(SET EXERCISE) Output the data lines exactly as they appear, from the line containing "This screenshot has height=218, width=1115." through the line containing "Action: point(169,275)", including both of those lines.

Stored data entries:
-- START --

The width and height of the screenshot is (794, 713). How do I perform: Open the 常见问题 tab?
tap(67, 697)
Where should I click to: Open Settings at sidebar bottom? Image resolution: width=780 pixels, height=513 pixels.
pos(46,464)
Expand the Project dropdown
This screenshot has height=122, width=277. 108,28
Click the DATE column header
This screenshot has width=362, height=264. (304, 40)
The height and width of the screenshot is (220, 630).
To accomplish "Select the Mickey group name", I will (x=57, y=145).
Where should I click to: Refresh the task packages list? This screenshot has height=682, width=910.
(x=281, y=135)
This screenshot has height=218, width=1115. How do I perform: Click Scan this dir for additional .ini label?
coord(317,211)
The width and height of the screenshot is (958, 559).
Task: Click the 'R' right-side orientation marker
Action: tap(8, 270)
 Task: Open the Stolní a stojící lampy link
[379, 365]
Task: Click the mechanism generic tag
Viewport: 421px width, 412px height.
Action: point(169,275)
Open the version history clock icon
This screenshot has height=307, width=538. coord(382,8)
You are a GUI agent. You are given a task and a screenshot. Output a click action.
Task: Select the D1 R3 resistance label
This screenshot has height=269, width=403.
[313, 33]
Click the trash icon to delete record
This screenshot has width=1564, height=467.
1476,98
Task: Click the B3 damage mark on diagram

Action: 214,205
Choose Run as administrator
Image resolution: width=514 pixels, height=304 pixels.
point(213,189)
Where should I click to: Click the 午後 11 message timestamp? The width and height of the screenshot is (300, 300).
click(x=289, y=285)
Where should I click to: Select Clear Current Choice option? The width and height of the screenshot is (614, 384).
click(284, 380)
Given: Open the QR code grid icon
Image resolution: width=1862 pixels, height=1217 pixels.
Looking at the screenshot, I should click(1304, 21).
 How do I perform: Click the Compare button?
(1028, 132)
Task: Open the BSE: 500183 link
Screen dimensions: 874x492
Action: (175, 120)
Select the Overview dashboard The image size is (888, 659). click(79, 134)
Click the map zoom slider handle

-- END --

(THE REPLY)
This screenshot has height=218, width=1115. How do I perform: Click Scan this dir for additional .ini label?
coord(317,211)
The width and height of the screenshot is (958, 559).
Task: Click the 'R' right-side orientation marker
Action: tap(8, 270)
 Task: Open the Stolní a stojící lampy link
[379, 365]
Task: Click the mechanism generic tag
Viewport: 421px width, 412px height.
Action: point(169,275)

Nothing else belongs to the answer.